Why are some verses removed from the text and turned into footnotes?
Mental pictures of pastors and rabbis opening up English bibles, making points from the sacred text and saying “It says right here in my Bible!” are not hard to conjure, for those with experience in contemporary, faith-based communities. While exclaiming Jesus said this or that makes for good preaching, worth noting is the fact that Jesus likely spoke Aramaic, a Semitic tongue, on the streets, and read Hebrew text in the synagogues He frequented. Though preachers lay claim to be quoting Him, the communicator is recounting Jesus words in our words and then offering an interpretation in their words.
The six thousand copies of extant New Testament texts that have come down from antiquity, and are used by Bible translators in modernity, are Greek renditions of Aramaic thought processes–Aramaic being Jesus’ likely language. They, along with the Hebrew and, in some cases, the Aramaic texts that constitute the Old[er] Testament, have been translated into the vernacular, and pass on to us in the form of English Bibles.

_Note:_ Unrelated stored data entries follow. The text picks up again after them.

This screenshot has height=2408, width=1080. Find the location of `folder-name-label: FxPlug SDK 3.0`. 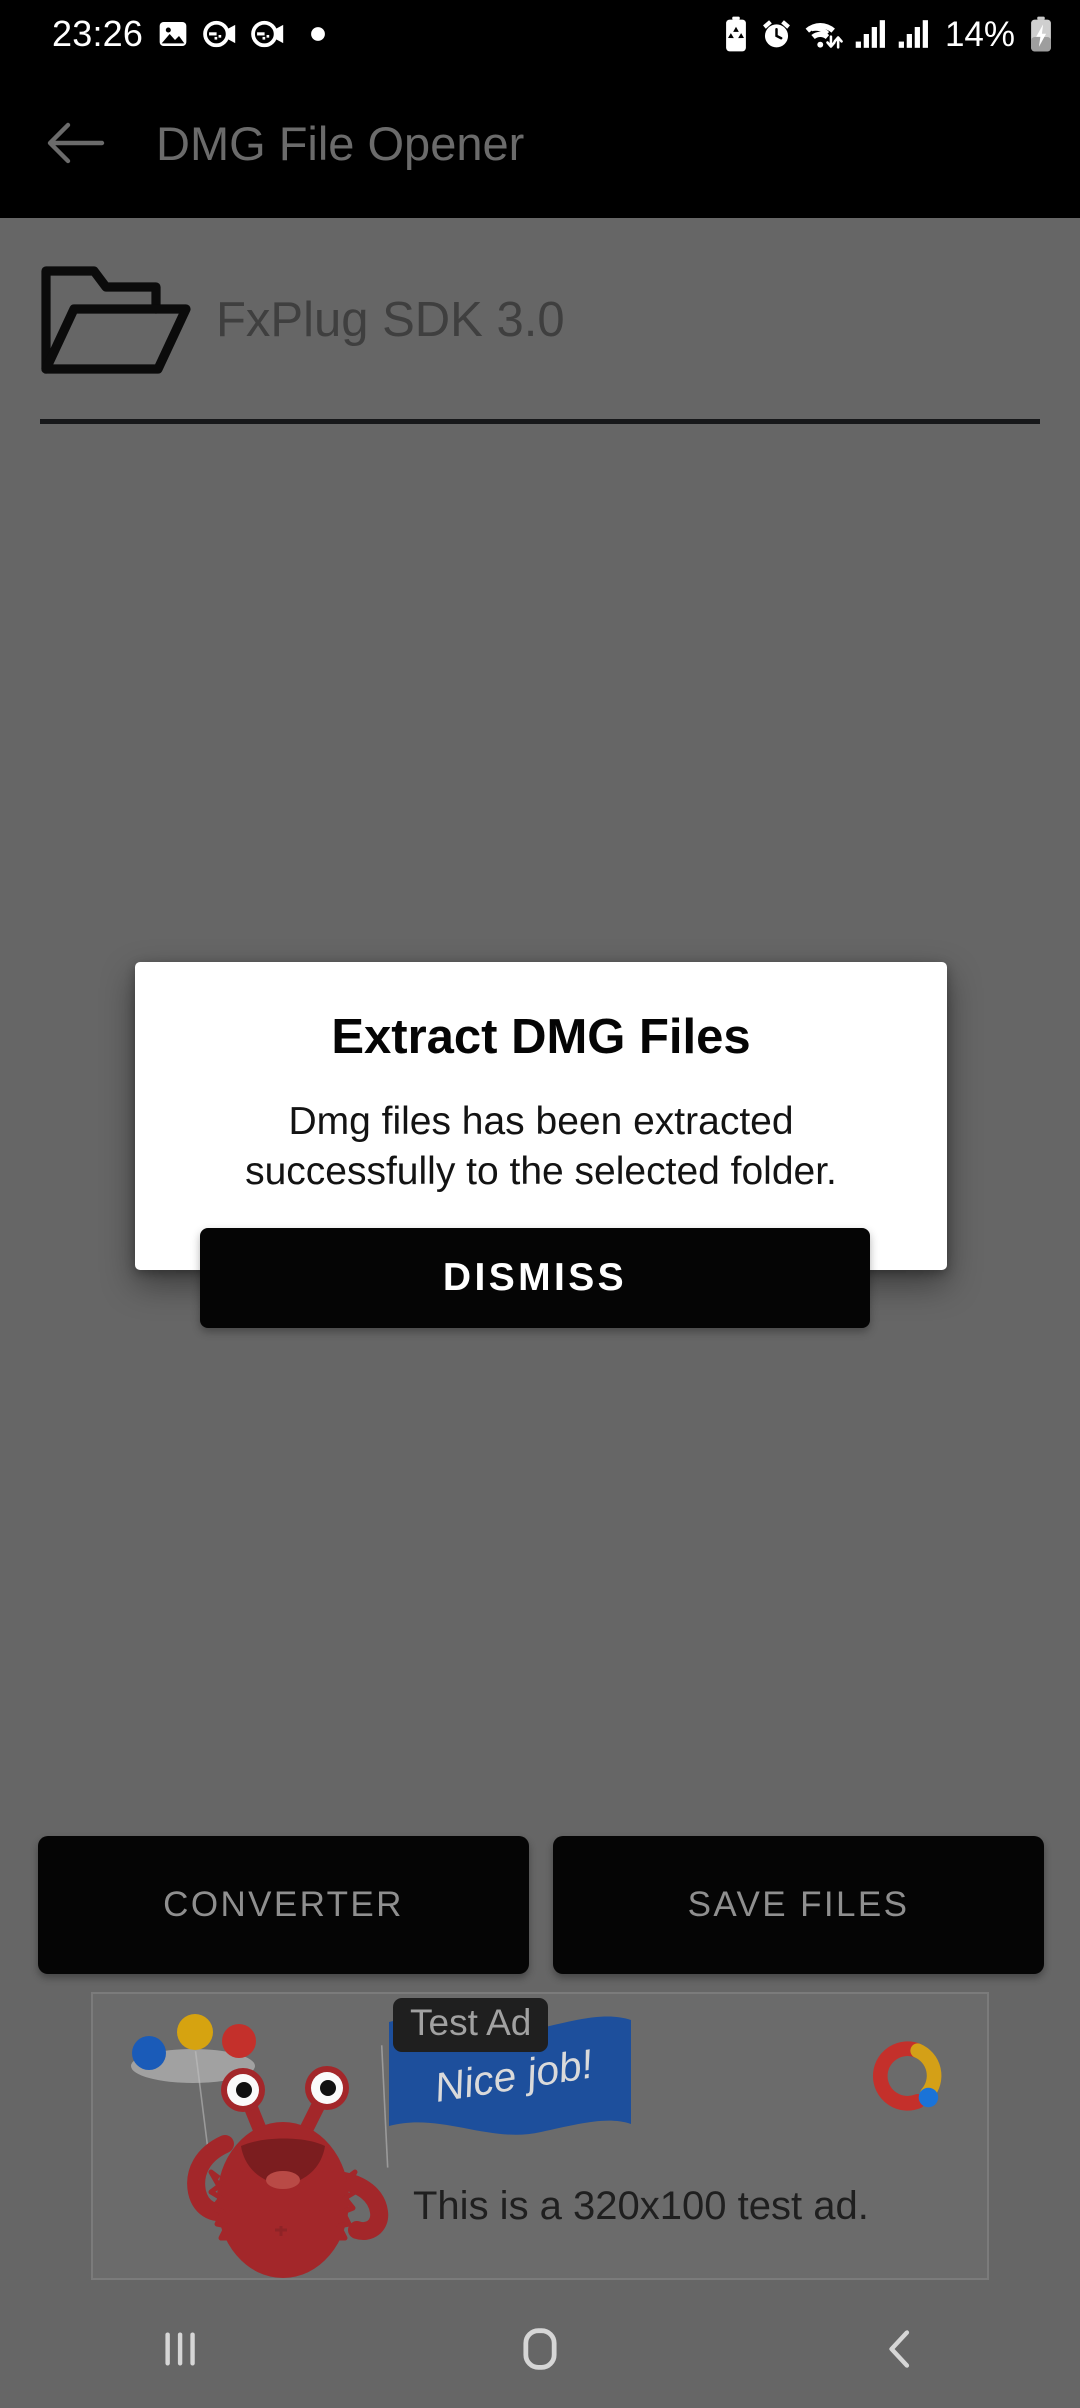

folder-name-label: FxPlug SDK 3.0 is located at coordinates (390, 320).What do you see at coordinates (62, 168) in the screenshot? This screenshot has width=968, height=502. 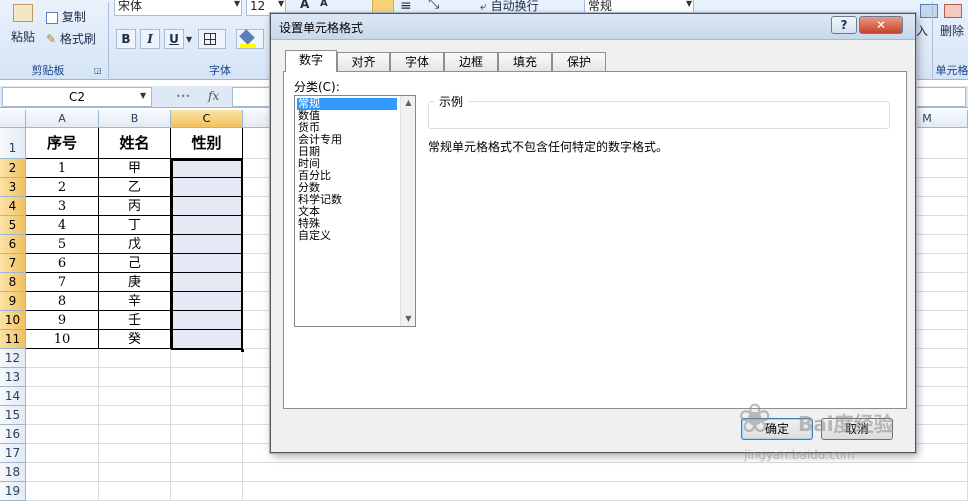 I see `grid-cell: 1` at bounding box center [62, 168].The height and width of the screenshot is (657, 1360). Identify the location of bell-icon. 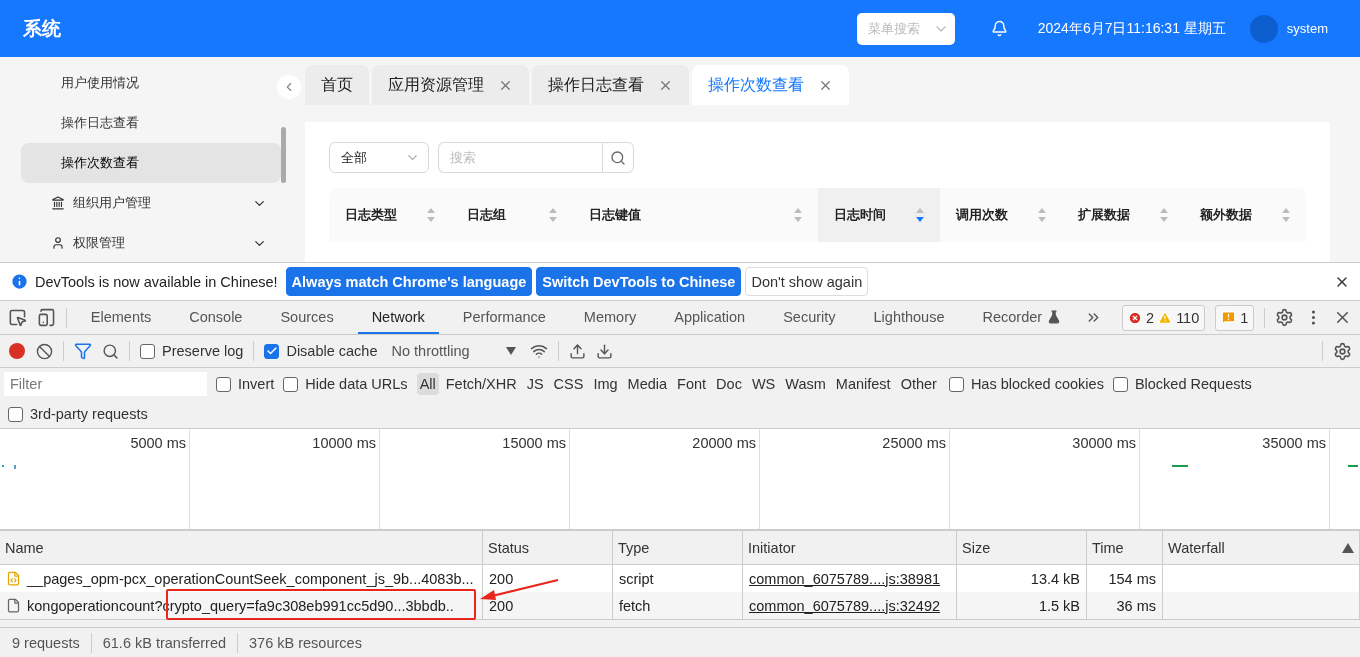
(999, 28). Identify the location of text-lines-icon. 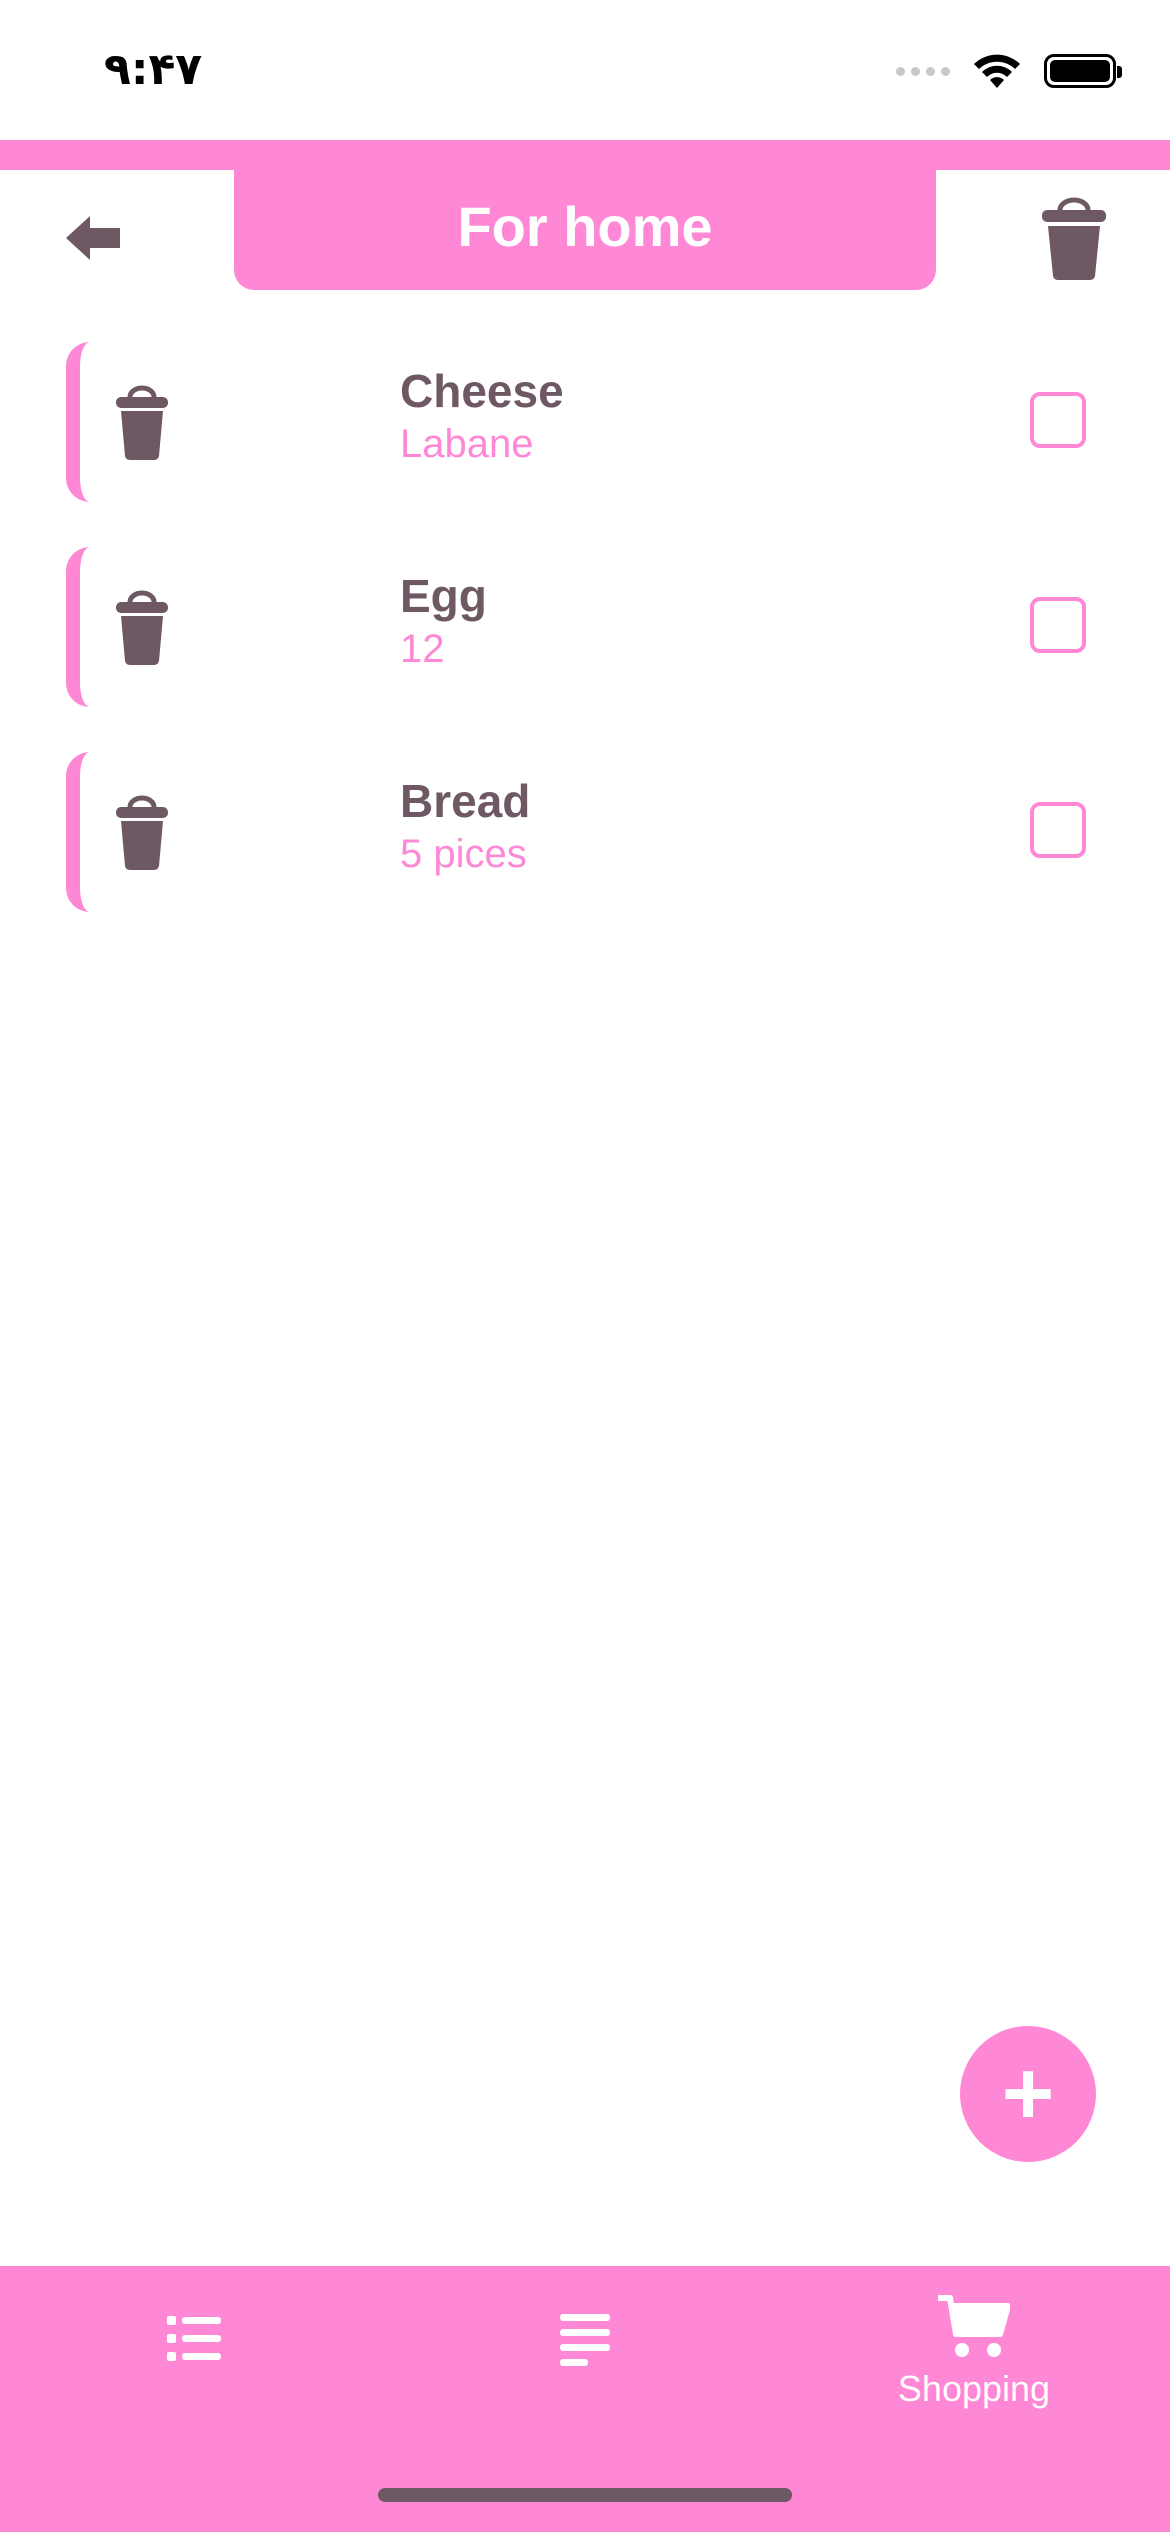
(585, 2340).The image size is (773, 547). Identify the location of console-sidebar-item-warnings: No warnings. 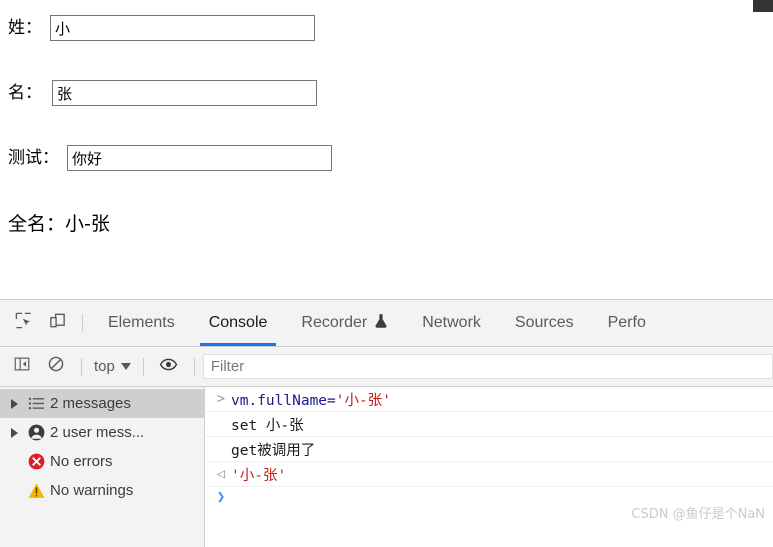
(102, 490).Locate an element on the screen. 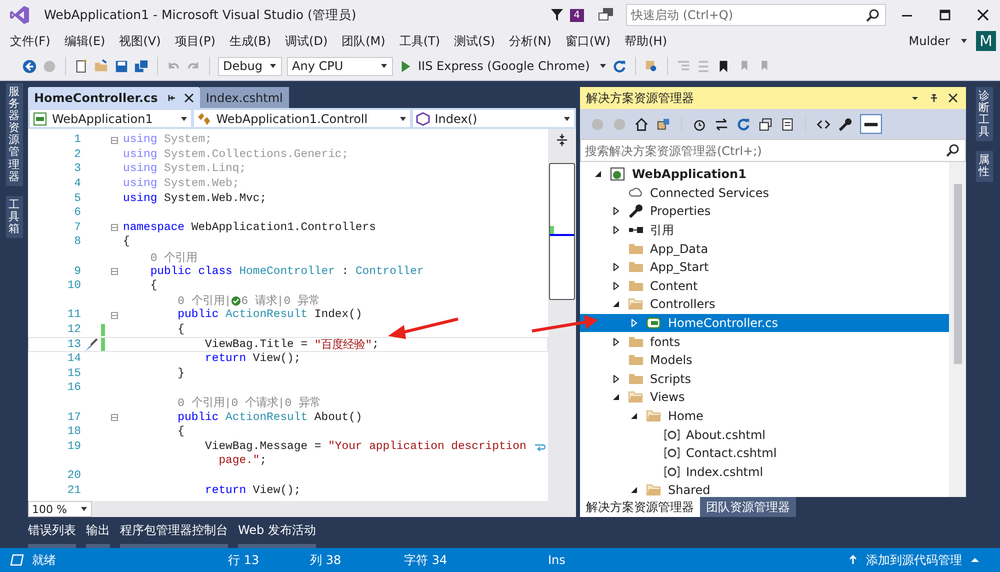  switch-views-icon is located at coordinates (664, 124).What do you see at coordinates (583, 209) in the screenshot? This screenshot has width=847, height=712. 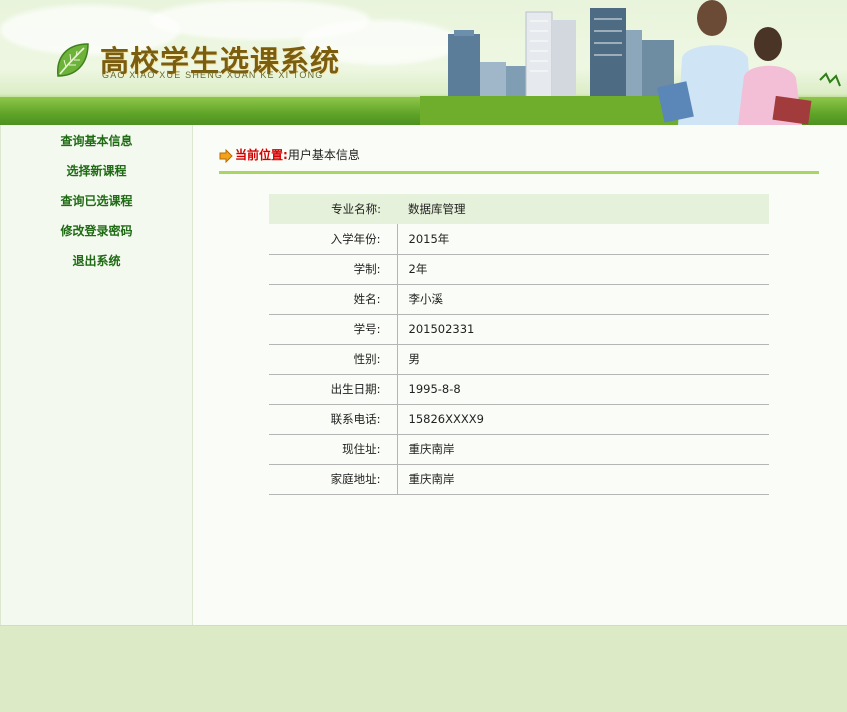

Noteworthy in our Bibles are footnotes, offering textual references, variant translations and, in some cases, notations that the verse being noted does not appear in some of the ancient renditions.
Textual Criticism, what’s called Lower Criticism particularly, is the discipline that entails assessing available ancient texts, comparing the various renderings and, with others, making a final executive decision on the best rendering for a translation. Truth is that variance exists in the ancient testimonies–but the variance has no bearing on basic biblical doctrine. The famous story in the eighth chapter of the Gospel of John, of the woman caught in the act of adultery, for example, is placed elsewhere in some ancient versions of John’s Gospel and even omitted entirely in others. Similarly, Mark’s 16:19-30 are not found in some of the ancient manuscripts. What’s a scholar to do?
Those of us who open the Bible to talk about heaven sometimes take hell when mentioning the discrepancy. Before tendering a translation of the Greek Gospel of John or Mark, let’s say, the translator and committee must decide what to do with occasional variance. After reasoning through the discrepancy, and consulting with others in the process, a decision must be made relative to what was said, and where the story and saying should be placed in the tendered translation. After coming to terms with it to their satisfaction, translator(s) and/or committee(s) will then note, in a footnote, that there is some conversation relative to the text’s placement, or, will give the previously-known rendering a footnote, informing that because it was not found in the better part of the manuscripts available, it seemed best to render it in the footnote.